Le tribù partenopee esistono perché le classi dirigenti napoletane non sono mai state tali, non hanno mai assunto una funzione unificatrice popolare e di fatto si sono comportate come corpi estranei nel contesto sociale. È questa la vicenda storica della grande intellettualità napoletana, capace di dialogare con l’Europa colta, ma in gran parte (tranne alcune rare eccezioni) incapace di comprendere ed identificarsi completamente con i ceti popolari (o tribù) che pretende di rappresentare e difendere, ma che in realtà non conosce e che forse teme fortemente. È la sindrome del 1799: l’astratto e superficiale giacobinismo (di cui de Magistris è stato un ultimo roboante ed eloquente esempio) che tenta di interpretare le presunte esigenze di modernizzazione del popolo-tribù napoletano e che poi ne resta vittima.

Una storia che si ripete intatta da due secoli. Al fallimento del giacobinismo subentra il paternalismo “borbonico”, più realistico, più disilluso, ma che condanna all’immobilismo, alla conservazione, al privilegio di casta. Come un pendolo, la storia di Napoli oscilla tra scatti giacobini e rigurgiti conservatori, ma la città resta perennemente sospesa nel limbo, senza riuscire a realizzare integrali processi di modernizzazione.  Anche l’università a Scampia è uno scatto verso la modernità, o piuttosto verso la normalità, di un quartiere che è di fatto sotto il controllo delle feroci tribù\clan della criminalità organizzata, e sarà, malgrado le buone intenzioni, un altro “Forte Apache”, un avamposto di civiltà nel contesto del degrado, così come è stato l’insediamento di San Giovanni, o altre operazioni di innesto, in cui non si costruisce l’edificio dello sviluppo dalle fondamenta, ma si pretende di costruire direttamente la soffitta.
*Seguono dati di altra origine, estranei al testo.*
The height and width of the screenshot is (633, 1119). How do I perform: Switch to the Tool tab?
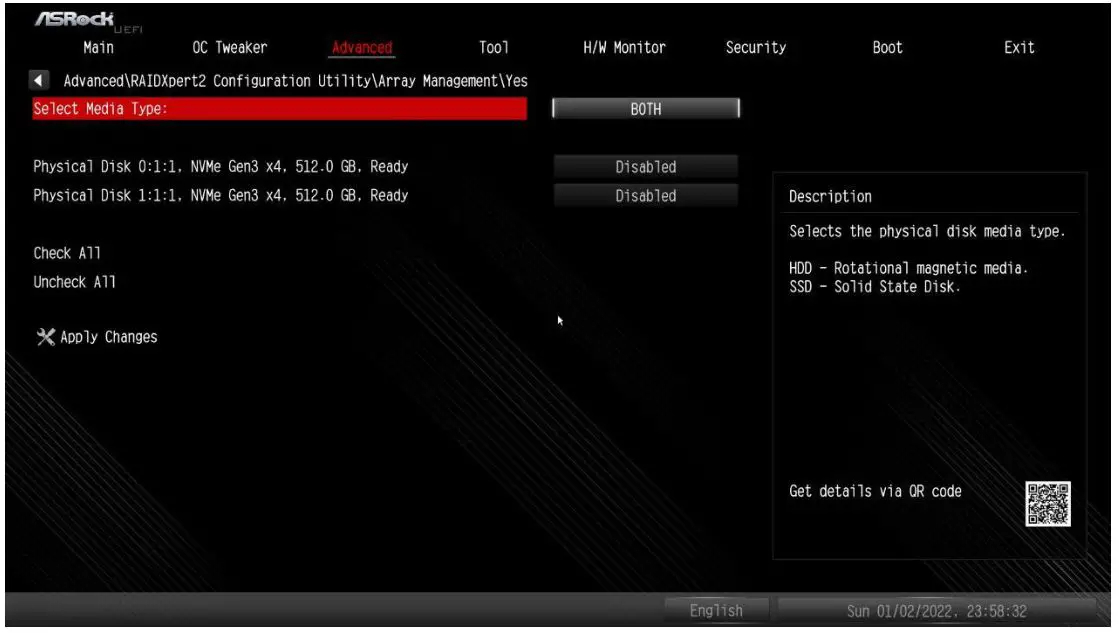tap(493, 47)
Interventi esogeni che sono destinati a non mutare il contesto che spesso resta indifferente e per certi aspetti anche ostile. Qualcosa di analogo è accaduto anche in politica, quando l’ex rettore del più grande ateneo del Sud è stato investito della carica di sindaco della capitale del Mezzogiorno. Un passo in avanti eccezionale per una città abituata alle macchiette della politica, ma che è stata accompagnata da una grande astensione, e che ha ridotto il fenomeno ad un movimento di élite e di clientele politiche, ma non ad un movimento di popolo. L’innesto modernizzatore non funziona se non è accompagnato da politiche di sviluppo e di coesione sociale, e se non diventa popolare. C’è la bella soffitta, ma manca tutto l’edificio che dovrebbe reggerla.
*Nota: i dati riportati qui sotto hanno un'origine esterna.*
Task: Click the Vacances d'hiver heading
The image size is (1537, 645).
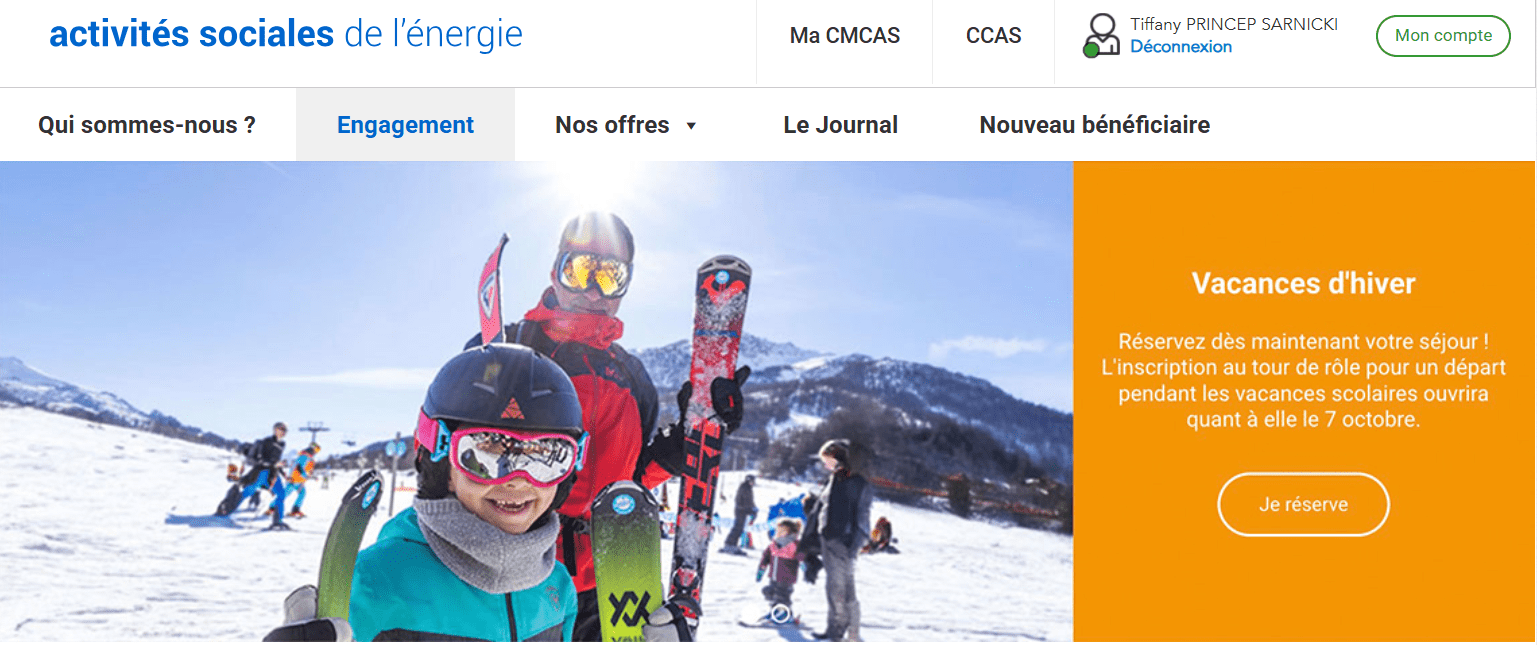Action: (1303, 283)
E l’edificio si costruisce garantendo migliori condizioni di vita nelle periferie abbandonate come nel centro storico, a cominciare da una più decisa azione di repressione della criminalità organizzata e dal serio potenziamento del sistema scolastico: legalità ed istruzione sono i veri elementi di rottura, innescano elementi endogeni di sviluppo, creano le condizioni per trasformare le tribù in un popolo.  Oggi la probabilità che un bambino proveniente da una famiglia di Scampia o di San Giovanni, che sopravvive grazie al reddito di cittadinanza, possa varcare, tra qualche anno, le soglie della nuova sede universitaria per ascendere alla nobile professione di medico, è davvero molto bassa. Sarebbe ipocrita negarlo. Una politica popolare dovrebbe pensare innanzitutto a questo e non avere la presunzione di celebrare la costruzione di soffitte o l’insediamento di Fort Apache in partibus infidelium.